For quick changes, this is great, but when you start reading code within a web
browser, there are quite a few downsides. At a certain point, it makes more
sense to review code inside your local development environment, IDE, etc. There
are tools and plugins that allow users to review PRs inside their IDE, but it
requires a herculean effort to make it usable.
Further, self-hosted solutions that mimic a pull request require a lot of
infrastructure in order to manage it. A database, a web site connected to git,
admin management, and services to manage it all. Another big point of friction:
before an external user submits a code change, they first need to create an
account and then login. This adds quite a bit of friction for a self-hosted
solution, not only for an external contributor, but also for the code owner who
has to provision the infra. Often times they also have to fork the repo within
the code forge before submitting a PR. Then they never make a contribution ever
again and keep a forked repo around forever. That seems silly.
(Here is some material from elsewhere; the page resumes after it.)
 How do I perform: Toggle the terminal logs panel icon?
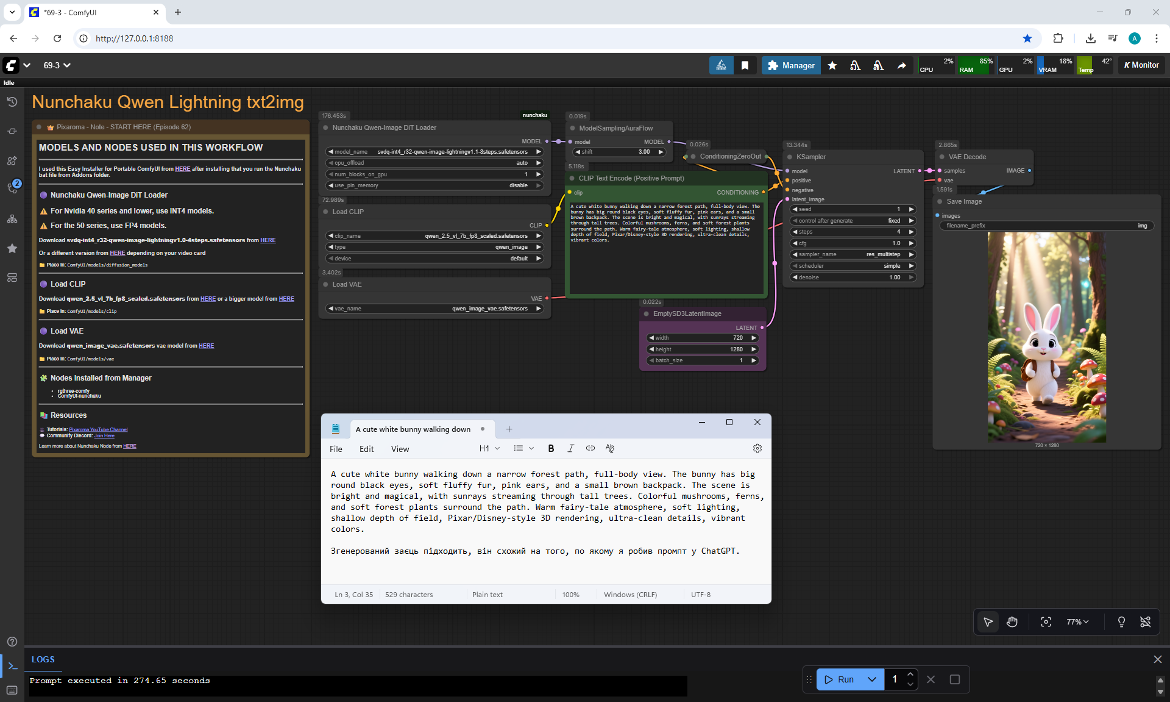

introducing patch requests (PR)
Instead, we want to create a self-hosted git "server" that can handle sending
and receiving patches without the cumbersome nature of setting up email or the
limitations imposed by the email protocol. Further, we want the primary workflow
to surround the local development environment. Github is bringing the IDE to the
browser in order to support their workflow, we want to flip that idea on its
head by making code reviews a first-class citizen inside your local development
environment.
We see this as a hybrid between the github workflow of a pull request and
sending and receiving patches over email.
The basic idea is to leverage an SSH app to handle most of the interaction
between contributor and owner of a project. Everything can be done completely
within the terminal, in a way that is ergonomic and fully featured.
Notifications would happen with RSS and all state mutations would result in the
generation of static web assets so it can all be hosted using a simple file web
server.
format-patch workflow
The fundamental collaboration tool here is format-patch
. Whether you a
submitting code changes or you are reviewing code changes, it all happens in
code. Both contributor and owner are simply creating new commits and generating
patches on top of each other. This obviates the need to have a web viewer where
the reviewing can "comment" on a line of code block. There's no need, apply the
contributor's patches, write comments or code changes, generate a new patch,
send the patch to the git server as a "review." This flow also works the exact
same if two users are collaborating on a set of changes.
This also solves the problem of sending multiple patchsets for the same code
change. There's a single, central Patch Request where all changes and
collaboration happens.
We could figure out a way to leverage git notes
for reviews / comments, but
honestly, that solution feels brutal and outside the comfort level of most git
users. Just send reviews as code and write comments in the programming language
you are using. It's the job of the contributor to "address" those comments and
then remove them in subsequent patches. This is the forcing function to address
all comments: the patch won't be merged if there are comment unaddressed in
code; they cannot be ignored or else they will be upstreamed erroneously.